THE TASK ▸ Lines holding the word "help" must be located in the listing below and copied.

*** Opening AVAILABLE DATA ***

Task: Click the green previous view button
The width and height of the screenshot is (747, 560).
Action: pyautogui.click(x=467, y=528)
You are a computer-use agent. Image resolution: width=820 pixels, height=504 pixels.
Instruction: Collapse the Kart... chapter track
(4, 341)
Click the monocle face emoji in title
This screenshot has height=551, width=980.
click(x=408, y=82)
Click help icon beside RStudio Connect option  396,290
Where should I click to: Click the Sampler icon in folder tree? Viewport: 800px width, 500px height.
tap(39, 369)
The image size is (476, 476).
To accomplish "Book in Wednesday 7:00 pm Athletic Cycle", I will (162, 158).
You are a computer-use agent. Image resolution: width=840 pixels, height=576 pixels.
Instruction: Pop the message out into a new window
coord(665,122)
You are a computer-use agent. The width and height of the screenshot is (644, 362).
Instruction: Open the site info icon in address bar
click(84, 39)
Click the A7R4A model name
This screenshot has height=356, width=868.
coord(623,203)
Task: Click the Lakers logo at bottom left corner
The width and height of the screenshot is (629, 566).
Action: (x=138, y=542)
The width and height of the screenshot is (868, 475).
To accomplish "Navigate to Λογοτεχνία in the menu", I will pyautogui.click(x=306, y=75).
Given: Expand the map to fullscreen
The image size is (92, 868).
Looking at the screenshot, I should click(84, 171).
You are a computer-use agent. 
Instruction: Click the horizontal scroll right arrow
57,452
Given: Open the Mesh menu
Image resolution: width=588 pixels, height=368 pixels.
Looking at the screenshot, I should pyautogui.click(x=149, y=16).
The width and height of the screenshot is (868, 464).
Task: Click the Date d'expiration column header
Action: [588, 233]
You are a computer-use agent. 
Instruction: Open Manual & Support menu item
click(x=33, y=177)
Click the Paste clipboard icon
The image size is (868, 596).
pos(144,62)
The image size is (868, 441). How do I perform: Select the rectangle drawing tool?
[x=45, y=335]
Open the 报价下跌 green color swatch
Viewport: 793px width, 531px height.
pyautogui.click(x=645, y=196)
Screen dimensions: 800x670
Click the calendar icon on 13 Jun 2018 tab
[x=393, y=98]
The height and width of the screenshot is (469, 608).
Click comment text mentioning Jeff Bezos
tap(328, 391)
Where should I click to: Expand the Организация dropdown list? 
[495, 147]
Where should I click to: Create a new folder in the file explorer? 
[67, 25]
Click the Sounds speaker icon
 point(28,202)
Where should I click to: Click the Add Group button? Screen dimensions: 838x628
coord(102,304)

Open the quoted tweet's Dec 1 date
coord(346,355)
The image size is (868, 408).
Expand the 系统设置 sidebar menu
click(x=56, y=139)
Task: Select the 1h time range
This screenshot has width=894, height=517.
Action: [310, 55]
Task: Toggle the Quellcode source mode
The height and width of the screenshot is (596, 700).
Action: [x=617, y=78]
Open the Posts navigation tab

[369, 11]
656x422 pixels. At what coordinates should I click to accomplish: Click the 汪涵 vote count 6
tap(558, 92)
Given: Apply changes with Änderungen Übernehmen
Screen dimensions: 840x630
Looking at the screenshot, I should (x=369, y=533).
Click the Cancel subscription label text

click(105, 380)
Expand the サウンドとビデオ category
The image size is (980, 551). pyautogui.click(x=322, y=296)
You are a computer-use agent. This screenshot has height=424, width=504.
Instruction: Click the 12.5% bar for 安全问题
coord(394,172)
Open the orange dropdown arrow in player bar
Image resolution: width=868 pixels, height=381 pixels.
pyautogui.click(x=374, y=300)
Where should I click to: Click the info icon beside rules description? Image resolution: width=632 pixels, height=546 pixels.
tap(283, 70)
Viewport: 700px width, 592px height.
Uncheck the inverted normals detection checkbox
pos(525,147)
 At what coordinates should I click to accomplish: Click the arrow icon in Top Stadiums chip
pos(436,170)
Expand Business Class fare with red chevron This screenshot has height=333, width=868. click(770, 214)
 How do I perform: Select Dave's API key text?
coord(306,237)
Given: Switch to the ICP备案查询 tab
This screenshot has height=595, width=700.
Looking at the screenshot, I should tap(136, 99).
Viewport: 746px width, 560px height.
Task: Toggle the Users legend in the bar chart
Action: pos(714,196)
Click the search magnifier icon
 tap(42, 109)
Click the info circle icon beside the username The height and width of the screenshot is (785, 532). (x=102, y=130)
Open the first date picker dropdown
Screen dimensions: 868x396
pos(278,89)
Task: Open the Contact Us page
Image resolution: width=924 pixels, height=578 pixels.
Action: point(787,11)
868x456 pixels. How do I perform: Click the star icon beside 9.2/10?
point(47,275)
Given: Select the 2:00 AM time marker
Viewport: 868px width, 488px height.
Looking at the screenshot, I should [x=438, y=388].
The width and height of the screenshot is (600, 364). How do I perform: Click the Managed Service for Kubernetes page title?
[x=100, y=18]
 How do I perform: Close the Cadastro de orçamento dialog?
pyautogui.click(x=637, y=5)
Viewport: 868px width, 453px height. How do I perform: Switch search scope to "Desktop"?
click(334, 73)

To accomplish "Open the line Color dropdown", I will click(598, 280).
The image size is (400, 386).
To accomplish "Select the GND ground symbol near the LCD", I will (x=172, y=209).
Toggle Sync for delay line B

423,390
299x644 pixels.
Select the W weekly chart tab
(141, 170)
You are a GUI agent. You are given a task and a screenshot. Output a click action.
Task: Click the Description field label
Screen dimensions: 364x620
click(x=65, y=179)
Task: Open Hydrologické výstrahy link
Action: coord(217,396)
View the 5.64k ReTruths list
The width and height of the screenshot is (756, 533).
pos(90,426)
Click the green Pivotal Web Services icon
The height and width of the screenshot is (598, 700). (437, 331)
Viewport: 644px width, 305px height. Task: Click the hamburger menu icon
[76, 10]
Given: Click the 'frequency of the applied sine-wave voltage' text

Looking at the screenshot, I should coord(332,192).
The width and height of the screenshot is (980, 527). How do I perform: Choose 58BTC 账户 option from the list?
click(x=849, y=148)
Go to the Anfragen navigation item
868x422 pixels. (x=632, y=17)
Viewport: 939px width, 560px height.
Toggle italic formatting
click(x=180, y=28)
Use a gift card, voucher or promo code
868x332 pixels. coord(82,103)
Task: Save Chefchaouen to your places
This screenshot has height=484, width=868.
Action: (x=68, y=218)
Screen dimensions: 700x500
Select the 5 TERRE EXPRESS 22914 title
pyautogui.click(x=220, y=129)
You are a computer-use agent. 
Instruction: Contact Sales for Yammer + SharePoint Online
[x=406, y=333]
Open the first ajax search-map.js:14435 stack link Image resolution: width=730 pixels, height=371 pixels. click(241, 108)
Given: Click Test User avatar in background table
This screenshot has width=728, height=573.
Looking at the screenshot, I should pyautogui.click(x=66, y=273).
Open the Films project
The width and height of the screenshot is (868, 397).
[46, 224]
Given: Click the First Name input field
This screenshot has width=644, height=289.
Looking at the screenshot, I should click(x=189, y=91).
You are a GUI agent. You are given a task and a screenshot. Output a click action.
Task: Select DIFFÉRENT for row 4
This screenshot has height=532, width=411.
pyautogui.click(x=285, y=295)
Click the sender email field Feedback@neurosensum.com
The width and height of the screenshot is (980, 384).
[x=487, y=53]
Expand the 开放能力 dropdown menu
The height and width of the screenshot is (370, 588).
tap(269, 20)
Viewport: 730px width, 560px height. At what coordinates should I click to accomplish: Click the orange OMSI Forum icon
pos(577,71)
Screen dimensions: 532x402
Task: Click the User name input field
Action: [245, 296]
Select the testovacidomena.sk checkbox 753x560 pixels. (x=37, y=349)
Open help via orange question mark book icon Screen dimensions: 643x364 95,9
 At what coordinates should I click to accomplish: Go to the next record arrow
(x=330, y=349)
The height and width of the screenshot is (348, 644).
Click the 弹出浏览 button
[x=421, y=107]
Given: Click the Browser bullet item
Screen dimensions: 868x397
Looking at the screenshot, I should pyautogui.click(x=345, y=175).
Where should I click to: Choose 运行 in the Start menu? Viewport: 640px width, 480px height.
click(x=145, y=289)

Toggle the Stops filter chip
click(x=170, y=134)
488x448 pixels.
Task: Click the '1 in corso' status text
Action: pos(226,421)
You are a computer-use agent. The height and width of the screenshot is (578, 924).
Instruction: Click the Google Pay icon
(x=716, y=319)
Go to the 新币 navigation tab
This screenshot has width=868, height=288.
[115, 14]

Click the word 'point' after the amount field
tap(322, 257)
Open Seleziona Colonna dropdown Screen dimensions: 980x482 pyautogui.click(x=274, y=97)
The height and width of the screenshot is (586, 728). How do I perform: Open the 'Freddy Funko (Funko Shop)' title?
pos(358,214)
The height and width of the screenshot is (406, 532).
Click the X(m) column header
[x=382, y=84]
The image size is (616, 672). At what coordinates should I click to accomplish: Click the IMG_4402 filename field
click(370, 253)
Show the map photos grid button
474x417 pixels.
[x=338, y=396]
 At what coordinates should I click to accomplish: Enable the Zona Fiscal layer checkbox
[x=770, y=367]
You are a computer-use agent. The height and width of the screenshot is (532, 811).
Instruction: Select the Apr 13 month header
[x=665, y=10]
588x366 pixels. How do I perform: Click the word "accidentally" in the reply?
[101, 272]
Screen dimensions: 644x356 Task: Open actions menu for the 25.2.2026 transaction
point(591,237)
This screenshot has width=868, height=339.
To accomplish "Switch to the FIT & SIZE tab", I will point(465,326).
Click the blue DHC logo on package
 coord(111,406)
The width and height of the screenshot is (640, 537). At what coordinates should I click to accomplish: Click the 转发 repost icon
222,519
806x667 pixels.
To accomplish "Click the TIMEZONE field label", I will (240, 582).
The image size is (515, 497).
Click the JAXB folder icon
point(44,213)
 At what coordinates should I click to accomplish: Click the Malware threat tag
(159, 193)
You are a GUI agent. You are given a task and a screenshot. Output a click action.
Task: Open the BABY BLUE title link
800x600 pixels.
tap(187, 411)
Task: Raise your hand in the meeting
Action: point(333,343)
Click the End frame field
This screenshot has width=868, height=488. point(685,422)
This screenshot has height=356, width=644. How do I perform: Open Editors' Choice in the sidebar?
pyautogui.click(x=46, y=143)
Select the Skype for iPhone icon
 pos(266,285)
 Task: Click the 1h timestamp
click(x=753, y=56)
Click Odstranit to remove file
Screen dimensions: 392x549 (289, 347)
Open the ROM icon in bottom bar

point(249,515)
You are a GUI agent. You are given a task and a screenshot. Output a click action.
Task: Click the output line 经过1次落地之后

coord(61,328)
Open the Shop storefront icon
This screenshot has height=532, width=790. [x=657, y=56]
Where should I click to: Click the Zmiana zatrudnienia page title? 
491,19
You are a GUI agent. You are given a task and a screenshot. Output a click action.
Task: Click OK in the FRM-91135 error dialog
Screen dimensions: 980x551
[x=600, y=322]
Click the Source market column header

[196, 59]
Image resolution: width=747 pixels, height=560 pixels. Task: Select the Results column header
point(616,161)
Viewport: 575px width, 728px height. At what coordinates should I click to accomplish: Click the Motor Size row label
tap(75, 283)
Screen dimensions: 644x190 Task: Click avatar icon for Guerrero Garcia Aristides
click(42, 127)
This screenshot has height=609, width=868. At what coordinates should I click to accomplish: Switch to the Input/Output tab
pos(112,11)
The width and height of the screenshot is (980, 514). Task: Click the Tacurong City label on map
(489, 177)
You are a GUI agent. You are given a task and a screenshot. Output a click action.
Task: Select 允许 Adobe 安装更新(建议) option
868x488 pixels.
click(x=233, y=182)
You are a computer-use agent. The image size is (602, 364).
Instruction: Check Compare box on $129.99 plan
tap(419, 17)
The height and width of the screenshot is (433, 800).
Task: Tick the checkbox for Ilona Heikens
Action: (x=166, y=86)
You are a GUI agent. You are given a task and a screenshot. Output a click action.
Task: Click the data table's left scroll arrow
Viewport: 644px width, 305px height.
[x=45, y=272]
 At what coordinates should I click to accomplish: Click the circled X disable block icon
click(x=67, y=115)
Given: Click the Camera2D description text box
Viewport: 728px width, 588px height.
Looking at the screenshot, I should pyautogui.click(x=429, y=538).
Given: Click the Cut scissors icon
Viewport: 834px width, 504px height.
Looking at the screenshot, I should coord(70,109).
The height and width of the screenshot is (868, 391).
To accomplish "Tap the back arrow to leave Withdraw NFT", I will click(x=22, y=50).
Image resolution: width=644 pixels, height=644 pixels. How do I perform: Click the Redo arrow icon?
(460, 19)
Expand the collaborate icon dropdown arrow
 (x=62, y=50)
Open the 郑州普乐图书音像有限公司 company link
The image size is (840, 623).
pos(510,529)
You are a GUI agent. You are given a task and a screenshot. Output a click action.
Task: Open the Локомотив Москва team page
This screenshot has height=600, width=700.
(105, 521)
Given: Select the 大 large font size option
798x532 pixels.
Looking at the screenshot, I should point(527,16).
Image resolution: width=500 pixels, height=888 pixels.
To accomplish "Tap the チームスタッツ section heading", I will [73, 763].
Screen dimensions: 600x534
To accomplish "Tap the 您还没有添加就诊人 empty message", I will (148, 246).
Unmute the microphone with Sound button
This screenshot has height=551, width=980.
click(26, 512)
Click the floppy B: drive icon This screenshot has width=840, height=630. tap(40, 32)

*** Closing AVAILABLE DATA ***

SOLUTION ▸
Click help icon beside RStudio Connect option  396,290
Open help via orange question mark book icon Screen dimensions: 643x364 95,9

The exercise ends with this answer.